TENERIFE/MADRID – Une opération de rapatriement massive est en cours ce dimanche 10 mai pour évacuer les passagers et l’équipage du navire de croisière MV Hondius, immobilisé par une épidémie de hantavirus. Sous la supervision de l’OMS, cette course contre la montre doit s’achever lundi.
En effet, pour prévenir toute propagation sur l’île, les autorités ont déployé des bus militaires isolés transportant les passagers sains directement du port à la piste de l’aéroport. « Aucun contact avec le public n’est autorisé », martèle le gouvernement espagnol.
Plusieurs puissances mondiales ont affrété des vols spéciaux :Espagne : 13 ressortissants transférés à l’hôpital militaire Gomez Ulla de Madrid.
États-Unis : Rapatriement vers une base stratégique au Nebraska.
Europe : La France, l’Allemagne, la Belgique, l’Irlande et les Pays-Bas ont dépêché des unités médicalisées.

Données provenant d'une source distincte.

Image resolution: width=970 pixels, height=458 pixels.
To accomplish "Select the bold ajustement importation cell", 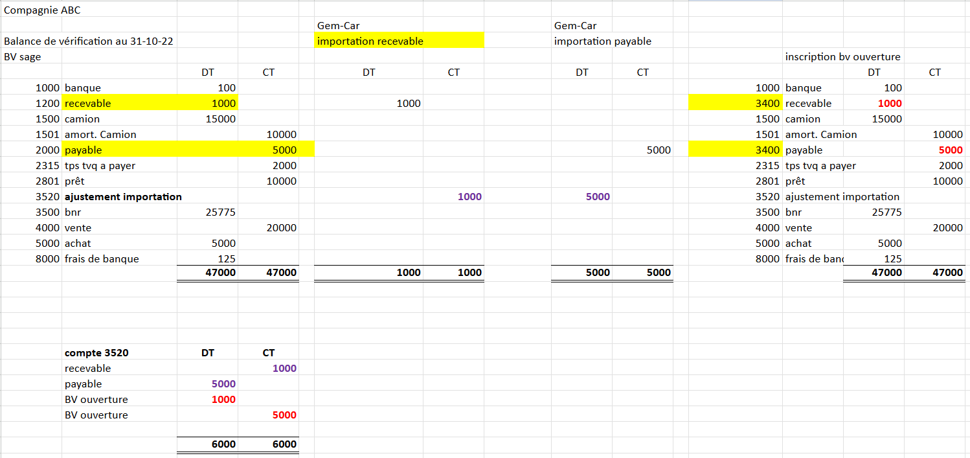I will 123,197.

Océanie/Asie : Un vol australien est attendu lundi pour évacuer les passagers de la zone Pacifique.
Royaume-Uni : Une quarantaine stricte de 45 jours est imposée dès le retour sur le sol britannique.

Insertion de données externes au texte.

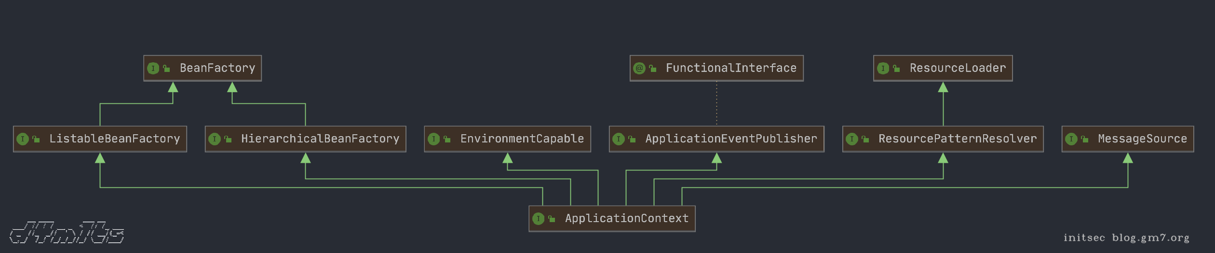
Task: Click the interface icon on ApplicationContext node
Action: tap(538, 219)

Pour rappel le hantavirus se transmet généralement par contact avec les déjections de rongeurs. Bien que la transmission interhumaine soit rare, la souche Andes, suspectée ici, est l’une des seules capables de se propager entre individus.

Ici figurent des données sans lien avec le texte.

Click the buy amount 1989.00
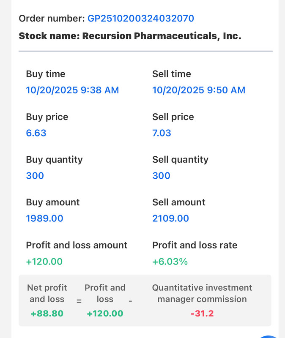285x338 pixels. coord(44,218)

Il est à noter qu’avec un taux de mortalité atteignant 38 % à 50 %, le virus provoque le Syndrome Pulmonaire à Hantavirus (SPH), caractérisé par une détresse respiratoire foudroyante.
Toutefois des experts en biosécurité procèdent actuellement à la décontamination du navire pour identifier l’origine de l’infestation.